┏━━

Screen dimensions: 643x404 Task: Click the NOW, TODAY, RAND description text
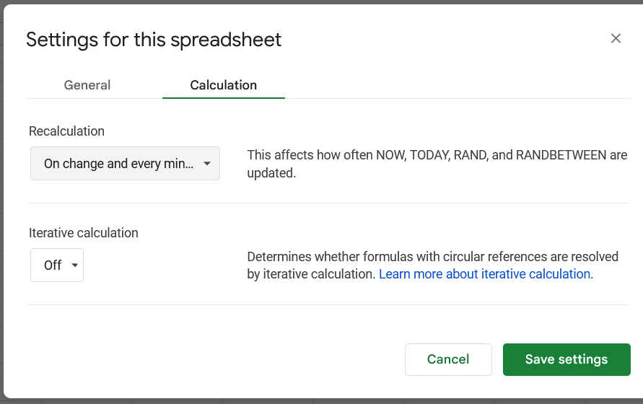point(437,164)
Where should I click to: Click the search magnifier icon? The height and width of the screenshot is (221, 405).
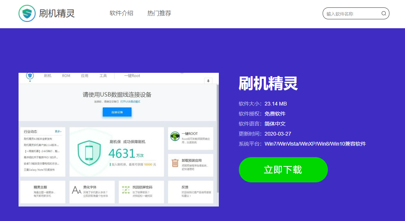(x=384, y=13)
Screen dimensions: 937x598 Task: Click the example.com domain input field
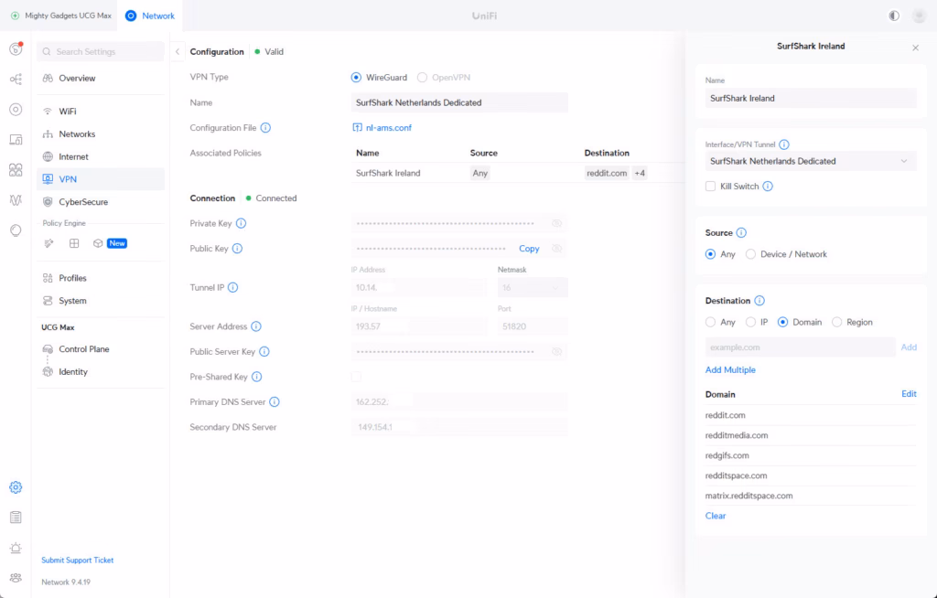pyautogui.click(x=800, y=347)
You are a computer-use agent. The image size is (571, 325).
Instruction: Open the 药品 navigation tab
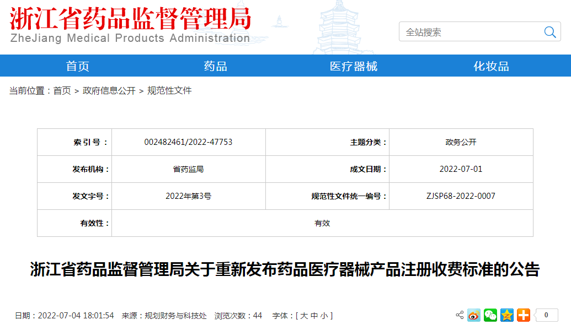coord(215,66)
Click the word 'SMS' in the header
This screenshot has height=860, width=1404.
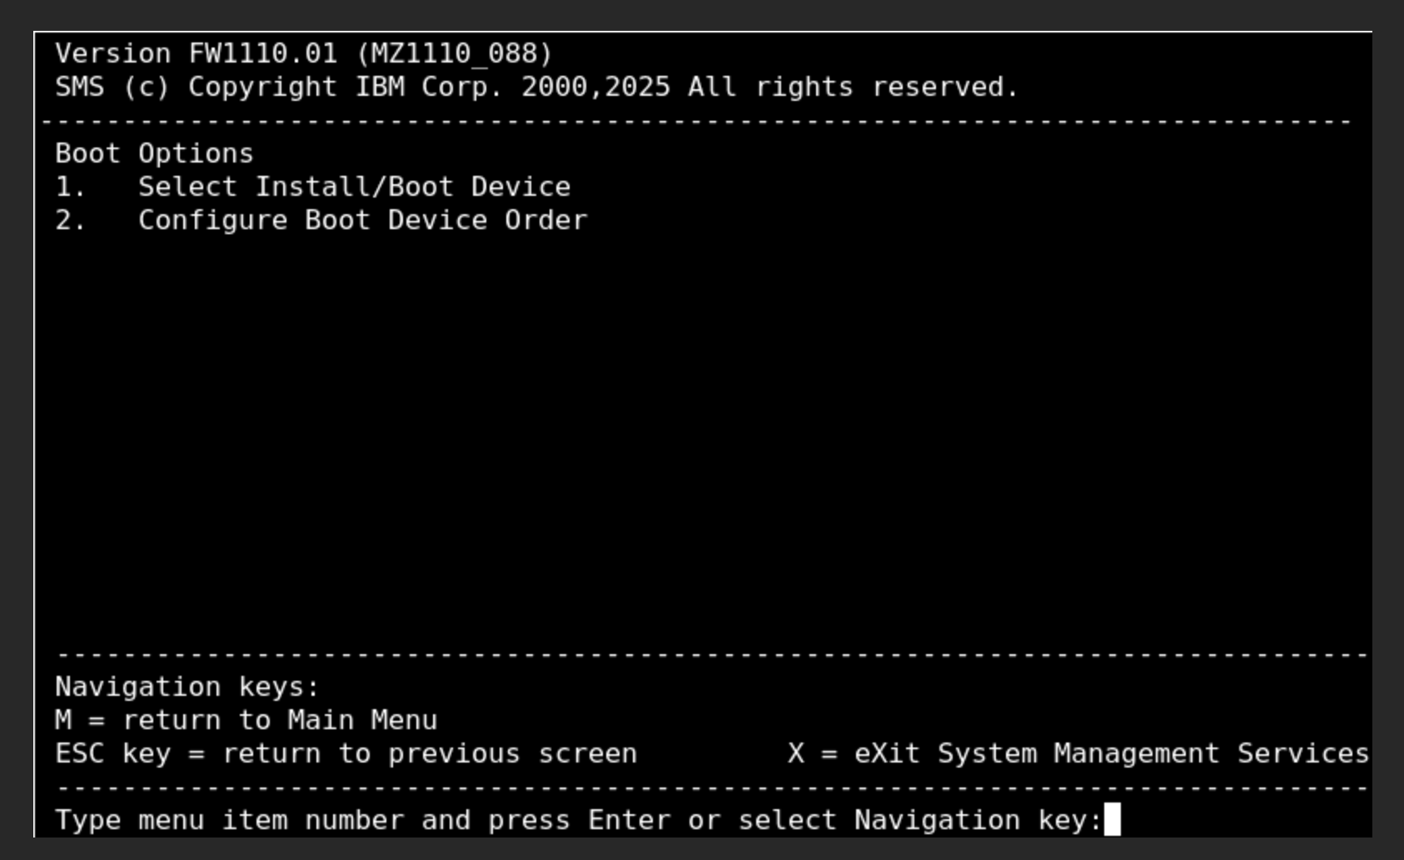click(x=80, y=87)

┗━━
┏━━

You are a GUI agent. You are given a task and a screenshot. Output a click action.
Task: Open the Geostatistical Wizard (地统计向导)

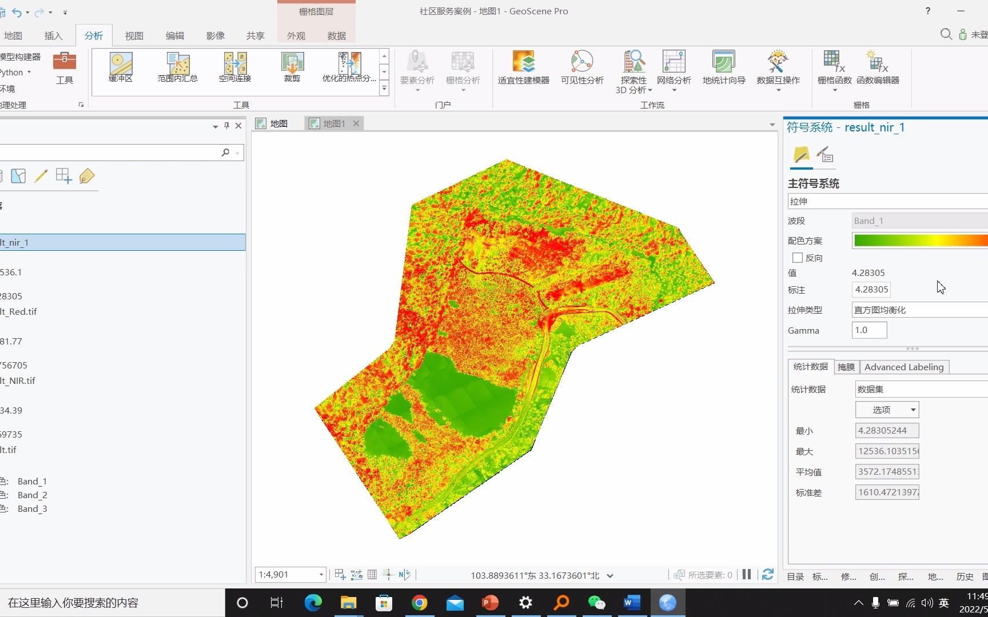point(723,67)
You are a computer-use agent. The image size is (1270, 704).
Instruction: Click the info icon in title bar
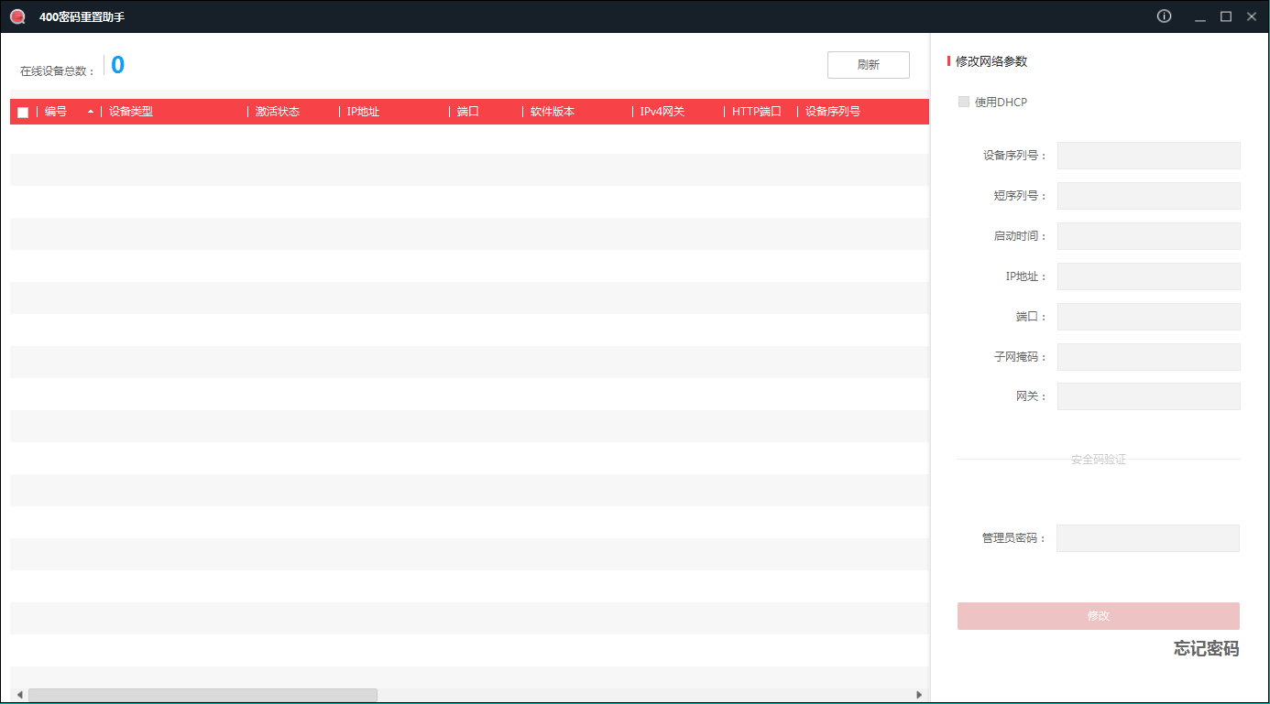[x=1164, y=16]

┗━━

▶ Directions
Going line by line through the listing above, count those that contain "agent" and give only the result.

▶ Solution for this task
3